Рассказы о том, что каждый русский офицер был помещиком, имел крепостных и недвижимость, не более чем миф. Подавляющее большинство жило только на офицерское жалованье, в постоянной нужде, побуждавшей молодых офицеров искать дополнительные доходы.
Конечно, офицерское содержание с денежным содержанием нижних чинов сравнивать не приходится. Но к нижним чинам власть имущие вообще относились, как к скоту, впрочем, не забывая лицемерно восхвалять высокие моральные и физические качества русских солдат и матросов, якобы превосходящие все другие нации.

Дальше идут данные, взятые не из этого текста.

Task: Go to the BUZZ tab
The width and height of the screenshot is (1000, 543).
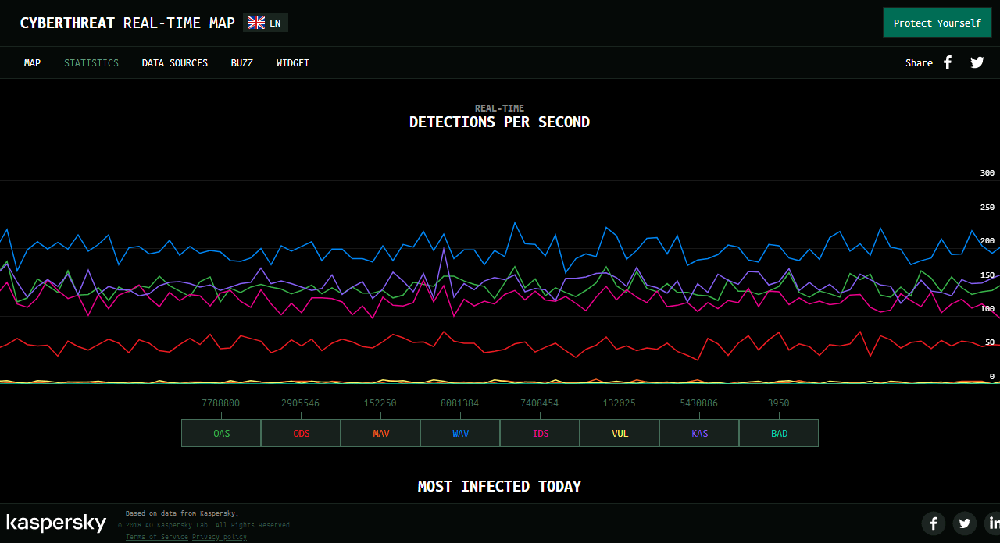Action: (x=241, y=63)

Жизнь офицерских семей всегда была на грани нужды, а уж излишеств там точно не было. Это, конечно, не относилось к узкому кругу подкармливаемой военной верхушки.
Постоянная нехватка денег провоцировала отцов-командиров заниматься «благоразумной экономией» и «безгрешными доходами». «Благоразумная экономия» была, если называть вещи своими именами, банальным воровством денег, выделявшихся на отопление, освещение казарм, на обмундирование и продовольствие солдат.

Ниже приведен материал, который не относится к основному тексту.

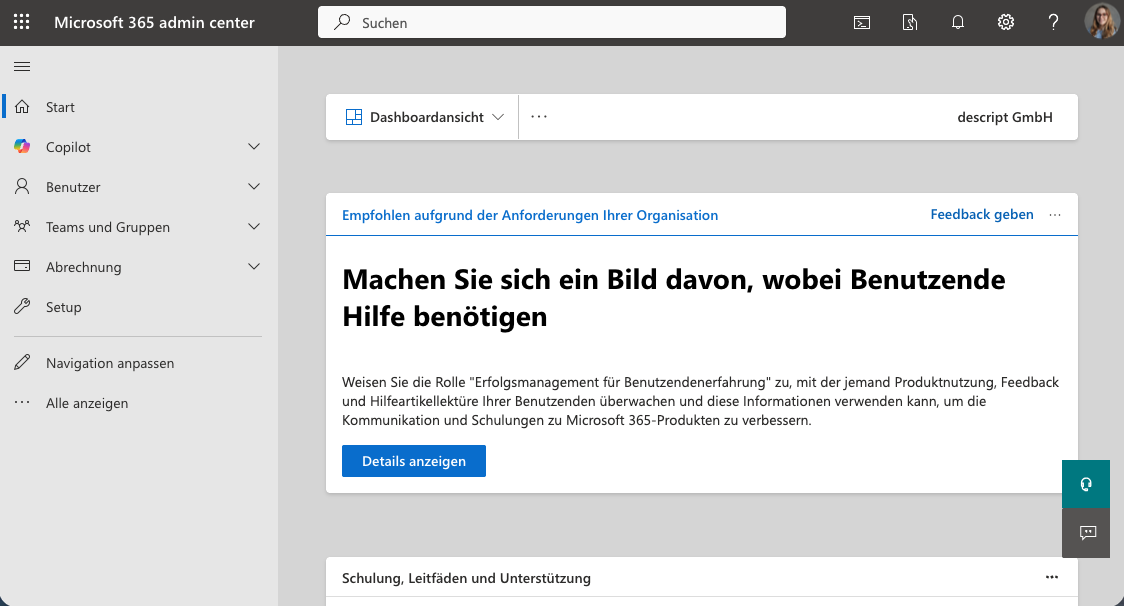Open the app launcher waffle menu
This screenshot has width=1124, height=606.
(x=21, y=21)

К «безгрешным доходам» относилась продажа на сторону муки и крупы, которые положено было выдавать жителям, принимавшим на постой солдат, у которых они столовались. Воровством в офицерской среде это не считалось. Обычно фельдфебелю офицером давалась команда напоить старосту деревни, и тот под пьяную руку подписывал справку, что все жители деревни исправно получают муку и крупу. Да что там какой-то староста в незапамятные времена! Давно ли было, когда важнейшие бумаги подписывались уже в наше время большим начальством в пьяном виде в сауне? Чтобы убедиться в этом, достаточно почитать мемуары некоторых бывших охранников.
Не брезговали господа офицеры присваивать и деньги умерших нижних чинов, в том числе и те, что вносились в артельные суммы. Чем выше должность была у командира, тем больше прилипало к его рукам. При этом в офицерской среде были глубоко убеждены, что к офицерской чести это никакого отношения не имеет. Лукавая вещь, эта корпоративная мораль.

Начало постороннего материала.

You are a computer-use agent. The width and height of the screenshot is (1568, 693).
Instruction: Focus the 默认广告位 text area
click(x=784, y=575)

На флоте считалось в порядке вещей присваивать разницу между справочными и реальными ценами при закупке продовольствия, необходимых вещей, проведении ремонта. А уж с углём чего только не вытворяли! Самый дрянной уголь можно было оприходовать как высококачественный, потому что сгорел – и ничего не докажешь! Справку о стоимости угля подписывали капитан, консул и судовой ревизор. Втроём они и делили «навар». У одного капитана 1 ранга в аттестации без затей было написано: «Нельзя назначать командиром парохода – будет воровать уголь».
Встречались, конечно, и безупречно честные офицеры, генералы и адмиралы, которым всё это было не по душе. Как правило, мы знаем их имена. Но разве таких наберёшься на все огромные вооружённые силы? Страдали не только солдаты, но даже и… лошади! «Деньги, отпускавшиеся миллионами, разворовывались по дороге, и то, что доходило до роты, получалось с огромным опозданием.
Между интендантами и полковым начальством, – писал очевидец, – установился невысказанный, но всеми понятный договор: не требовать от интендантства фуража в натуре и за это пользоваться выгодами от ненормально возвышаемых цен, кто как умеет и у кого насколько хватит совести. Но и эта паллиативная мера принесла только зло и никакой пользы. Командиры действительно не требовали более от интендантства фуража в натуре, но зато и лошадей почти вовсе перестали кормить».
Военные госпитали больше походили на воровской притон: воровали там все и всё, начиная от самого низшего служителя, заканчивая большими медицинскими начальниками и генералами по интендантской части. Попадать в госпиталь для излечения часто оказывалось сродни подписанию себе смертного приговора.
Не зря даже великий князь Константин сочинил душещипательную песню: «Умер бедняга в больнице военной, долго родимый лежал». В этой песне удивляет лишь живучесть солдата, который умудрился там «долго лежать».